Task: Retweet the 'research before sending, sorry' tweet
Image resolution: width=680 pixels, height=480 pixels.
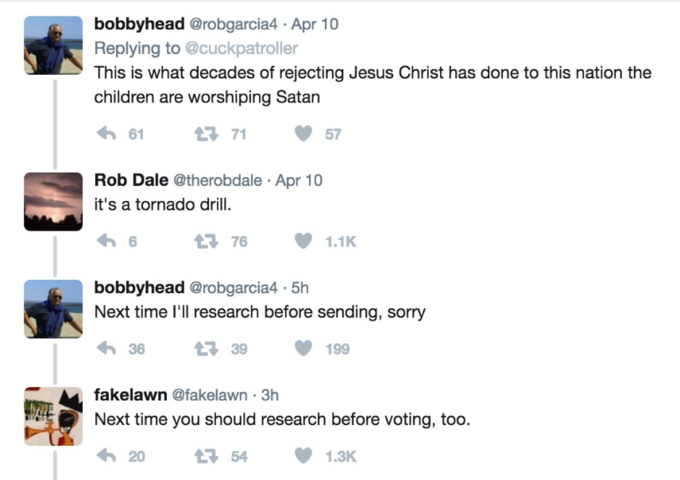Action: pos(206,349)
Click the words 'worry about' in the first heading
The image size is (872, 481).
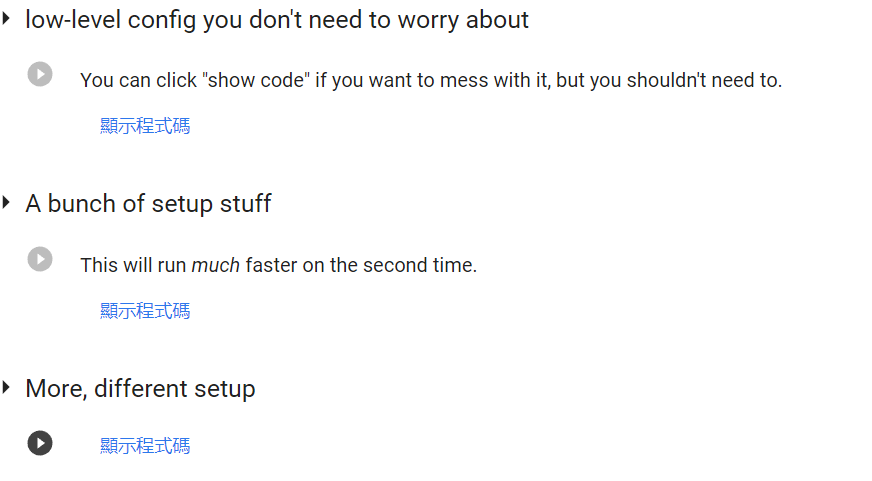click(x=463, y=20)
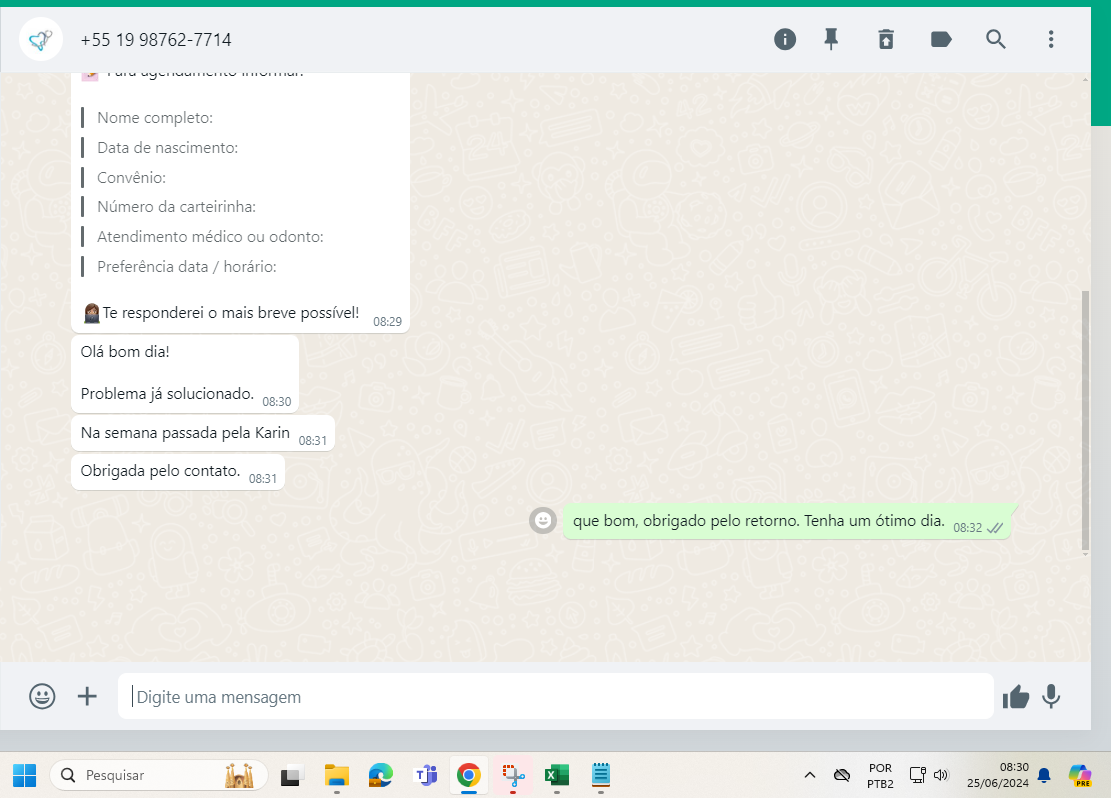
Task: React to the sent message with emoji button
Action: tap(543, 520)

※

Exercise description: What is needed here is each line above set down word for word, minus the images.

Task output:
Task: Retweet the 'research before sending, sorry' tweet
Image resolution: width=680 pixels, height=480 pixels.
Action: pos(206,349)
Click the words 'worry about' in the first heading
The image size is (872, 481).
click(x=463, y=20)
Task: React to the sent message with emoji button
Action: tap(543, 520)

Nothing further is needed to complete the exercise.